In furtherance of the unpaid debt a statutory notice was issued under Section 434 of the Companies Act, 1956 (Old Act) on 6th October 2016 by Mrs. Seema Gupta to the Debtor Company. This notice serves, as a prerequisite for initiation of winding-up proceedings which if remains unanswered for three weeks serves as grounds for winding up of a debtor. However, on 4th of January 2017, nearly three months after the notice was served, Mrs. Seema Gupta (mistakenly) filed a winding up petition u/s 271(1) read along with section 272 of the Companies Act, 2013 (New Act) for winding up of the Debtor Company, and thereafter soon  on 21st February 2017, filed an application u/s 9 of the Code for initiation of insolvency resolution process against the  Debtor Company, in continuation of the winding up petition already filed.

The mistake made here was that, by the time this winding up petition was filed under Sections 271 and 272 of the New Act, the Code had come into force along with amended Section 272 of the New Act, converting winding up proceedings into bankruptcy proceedings.Therefore, the winding up petition was not a valid one to begin with.

Secondly, a suit under Section 9 of the Code requires a prior notice served u/s 8 of the Code which wasn’t served in this case.

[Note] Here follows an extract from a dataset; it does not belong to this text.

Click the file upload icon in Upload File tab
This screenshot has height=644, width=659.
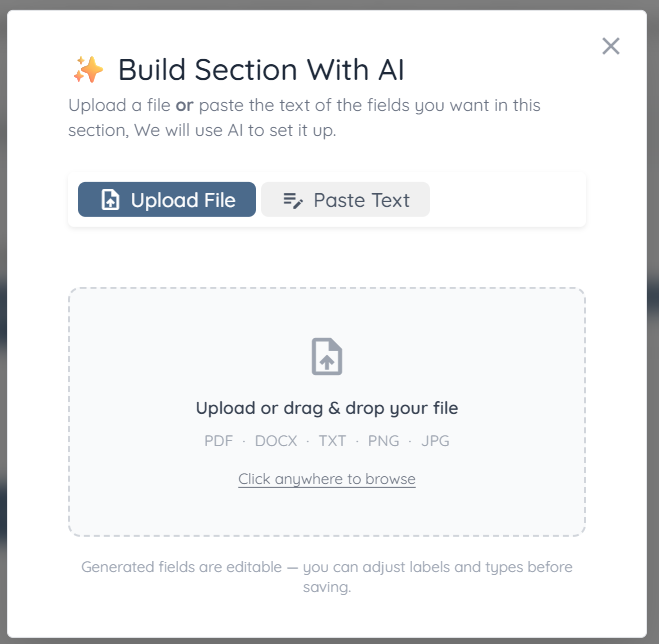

It was argued on behalf of Mrs. Seema Gupta that-

  1. Non-issuance of notice u/s 8 for filing a petition u/s 9 of the Code is a curable defect in contemplation of the proviso to Section 9(5) of the Code, given that the Code allows 7 days to cure any defect in the petition.
  2. Notice issued on 6th October 2016 u/s 434(1) of the Old Act will be construed as continuation of the cause of action as things done for filing a petition u/s 9 of the Code. Since, all the legal consequences that flow from the above notice will remain in force even after repeal of Old Act or after amendments to section 271 and 272 of New Act. The case of Universal Imports Agency v/s. Controller Imports & Exports was also referred to strengthen this argument. This is relevant in light of the repeals and savings section u/s 465 of the New Act and Section 6 of the General Clauses Act, 1897.
  3. Filing a case under wrong provisions of law will not make case invalid if the substance of the case reveals that the facts can be taken in to cognizance under new provision of law. The case of Balasaheb Anantrao Bahirat v/s Rohidas Bapusaheb Tupe was relied to strengthen this argument.

III. Judgement:

The NCLT however, was not convinced with the arguments advanced and said that,

  • Issuing notice under Old Act could be considered only when the proceedings were initiated within the limitation period. In this case, not only were the winding up proceedings u/s 271 and 272 of the New Act invalid to begin with, but the requirements under the Code are also different from the Old Act.
  • Neither was the remedy of filing a winding up petition sought after three weeks from the issuance of notice u/s 434 of the Old Act, nor was a bankruptcy petition filed afterwards;
  • Not only is it barred by limitation, but lacks cause of action since cause of action flows from the notice which is served u/s 8 of the Code. Therefore, without this cause of action, it cannot be labeled as a curable defect to take time to give notice after filing u/s 9 of the Code.

The NCLT further observed that-

This time of 7 days can be given only in a case when application is not filed in the form and manner and not accompanied with fee prescribed, not in respect to other aspects mentioned in Section 9(5)(ii) (b-e) of the Code. Therefore, the defect falling under section 9(5)(ii)(a) is the only curable defect. The time given for such curation cannot be extended to other situations and since, issuance of notice u/s 8 of the Code is an act that has to be done before filing the petition u/s.9 therefore, non-filing of a notice will not come within the sub-section (5) of section 9. And therefore, the petition was held not maintainable. If not for this procedural defect this case could have been admitted if the Debtor Company had not initiated any ‘prior legal action’.